Governor of Valencia
- In office 1133–1145
- Monarchs: Ali ibn Yusuf Tashfin ibn Ali

Governor of Murcia
- In office 1133–1145
- Monarchs: Ali ibn Yusuf Tashfin ibn Ali

Governor of al-Andalus
- In office 1146–1148
- Monarchs: Ibrahim ibn Tashfin Ishaq ibn Ali

Personal details
- Died: 1148 Granada
- Parent: Ali ibn Yusuf

Military service
- Allegiance: Almoravid Empire
- Rank: Military commander

= Yahya ibn Ghaniya =

Almoravid military commander

Yahya ibn Ali ibn Ghaniya (يحيى بن علي بن غانية), more commonly known as Ibn Ghaniya, was governor of Valencia and Murcia (1133–1145) and of al-Andalus (1146–1148). He was the son of Ali ibn Yusuf, the head of a family allied with the Almoravid dynasty, and of an Almoravid princess named Ghaniya. His brother was Muhammad ibn Ali ibn Ganiya, the Almoravid wali (governor) of Mallorca. He is the first known person of the Banu Ghaniya.

==Biography==
In 1133 he participated in the siege of Fraga, bringing troops from Valencia and breaking the siege. It seems that he had a single combat with the Aragonese king Alfonso the Battler, whom he mortally wounded.
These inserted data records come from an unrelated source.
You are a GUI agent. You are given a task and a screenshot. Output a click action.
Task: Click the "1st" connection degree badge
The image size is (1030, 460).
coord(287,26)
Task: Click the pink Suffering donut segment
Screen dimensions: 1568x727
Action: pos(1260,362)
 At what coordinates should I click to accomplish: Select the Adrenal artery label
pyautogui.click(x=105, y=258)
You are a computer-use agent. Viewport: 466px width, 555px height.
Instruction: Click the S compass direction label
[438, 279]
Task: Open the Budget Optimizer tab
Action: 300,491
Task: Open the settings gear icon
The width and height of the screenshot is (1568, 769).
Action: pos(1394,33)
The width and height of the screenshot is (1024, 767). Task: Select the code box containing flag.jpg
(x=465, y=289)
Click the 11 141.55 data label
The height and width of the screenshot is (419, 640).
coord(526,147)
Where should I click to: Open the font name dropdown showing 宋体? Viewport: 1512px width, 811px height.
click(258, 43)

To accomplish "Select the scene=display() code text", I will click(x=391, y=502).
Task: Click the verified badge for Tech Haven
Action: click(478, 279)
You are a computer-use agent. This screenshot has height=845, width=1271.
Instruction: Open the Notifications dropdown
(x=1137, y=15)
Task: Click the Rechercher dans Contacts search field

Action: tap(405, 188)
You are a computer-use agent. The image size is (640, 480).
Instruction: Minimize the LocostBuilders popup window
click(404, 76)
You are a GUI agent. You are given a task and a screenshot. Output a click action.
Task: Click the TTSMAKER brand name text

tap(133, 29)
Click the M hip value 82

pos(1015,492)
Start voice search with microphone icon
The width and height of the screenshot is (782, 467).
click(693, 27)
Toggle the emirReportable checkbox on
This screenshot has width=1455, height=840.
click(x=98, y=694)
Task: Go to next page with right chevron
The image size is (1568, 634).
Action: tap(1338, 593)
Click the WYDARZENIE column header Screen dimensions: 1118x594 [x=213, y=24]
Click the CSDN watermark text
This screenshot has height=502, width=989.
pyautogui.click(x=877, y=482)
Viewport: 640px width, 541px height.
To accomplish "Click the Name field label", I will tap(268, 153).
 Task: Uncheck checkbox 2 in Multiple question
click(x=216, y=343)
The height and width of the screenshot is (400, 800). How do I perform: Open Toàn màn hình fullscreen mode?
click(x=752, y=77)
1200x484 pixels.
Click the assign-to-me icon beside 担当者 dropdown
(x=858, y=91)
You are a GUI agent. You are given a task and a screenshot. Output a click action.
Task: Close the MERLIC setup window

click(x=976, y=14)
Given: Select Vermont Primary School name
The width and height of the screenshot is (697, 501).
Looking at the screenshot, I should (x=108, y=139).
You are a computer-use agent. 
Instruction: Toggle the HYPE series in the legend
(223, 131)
When the Taifa revolts against the Almoravids broke out, Yahya ibn Ali ibn Ghaniya commanded the Almoravid troops and faced the revolt but ended up fleeing to Almería. In 1146 he unsuccessfully defended Córdoba against Alfonso VII of León and Castile, of whom he eventually declared himself a vassal. After the Almohad landing on Cádiz in 1146, he was one of the last defenders of the Almoravids and he died in Granada in 1148.